Pakistan At the Boil
The early morning story about Pakistani lawyers beginning a two day march to protest the new government’s foot-dragging on restoring the judges sacked by Musharraf was quickly overtaken. NATO forces are said to have bombed a Pakistan border fort and killed 11 soldiers. Though all the facts aren’t in, and those disputed, national sentiment isn’t waiting for a calm assessment. Fury would characterize it.
The protest will ramp up pressure on Musharraf to step down. He has been isolated since his allies were trounced in a February election and opponents are demanding he quit and face trial.
It is also a challenge to the two-month-old coalition government led by the party of slain former prime minister Benazir Bhutto and a threat to the coalition’s tenuous unity.

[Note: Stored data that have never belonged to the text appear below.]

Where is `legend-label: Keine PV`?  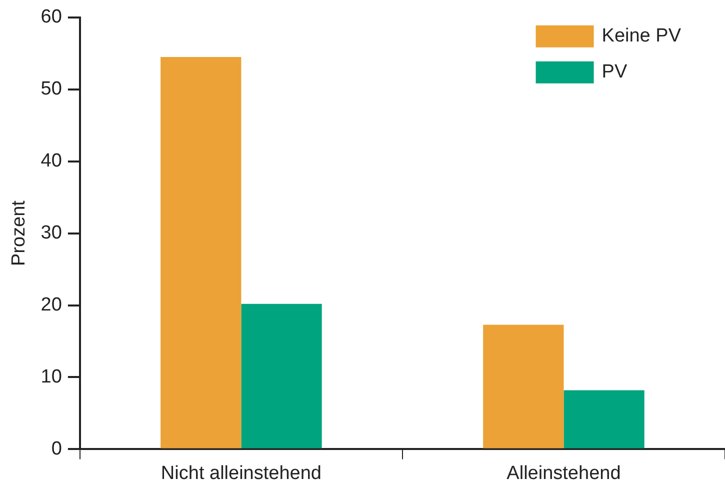
legend-label: Keine PV is located at coordinates (642, 36).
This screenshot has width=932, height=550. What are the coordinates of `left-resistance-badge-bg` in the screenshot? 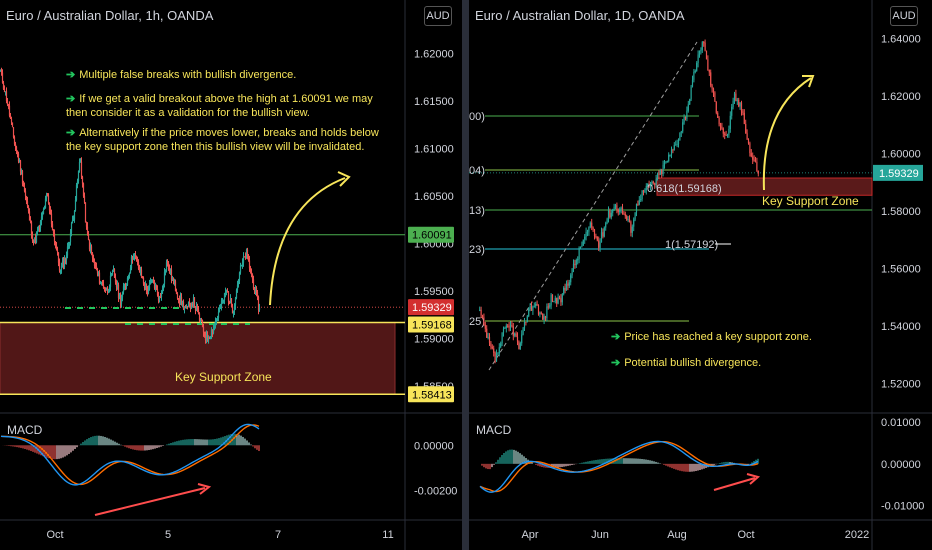 It's located at (431, 234).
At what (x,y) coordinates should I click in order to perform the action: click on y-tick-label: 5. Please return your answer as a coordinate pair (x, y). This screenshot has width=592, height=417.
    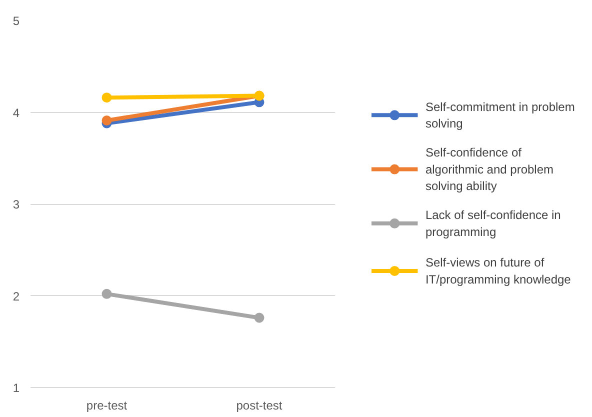
    Looking at the image, I should click on (16, 21).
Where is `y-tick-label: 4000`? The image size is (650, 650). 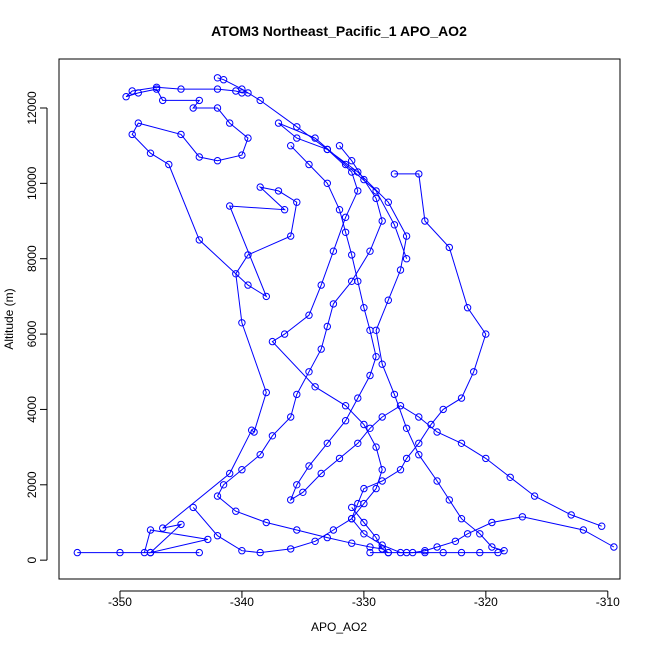 y-tick-label: 4000 is located at coordinates (32, 410).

The second biggest party in the coalition, led by another former prime minister, Nawaz Sharif, say Bhutto’s party has been dragging its feet on the restoration of the sacked judges and it is supporting the lawyers’ protest.
Pakistan has condemned a “cowardly and unprovoked” Nato airstrike which killed 11 of its soldiers last night, threatening relations between the West and Islamabad.
The Pakistan army’s paramilitary checkpost at Gora Prai in the Mohmand tribal agency was “destroyed by coalition forces in Afghanistan through aerial attack”, killing 11 troops including an officer, said an unusually harshly worded statement attributed to an army spokesman.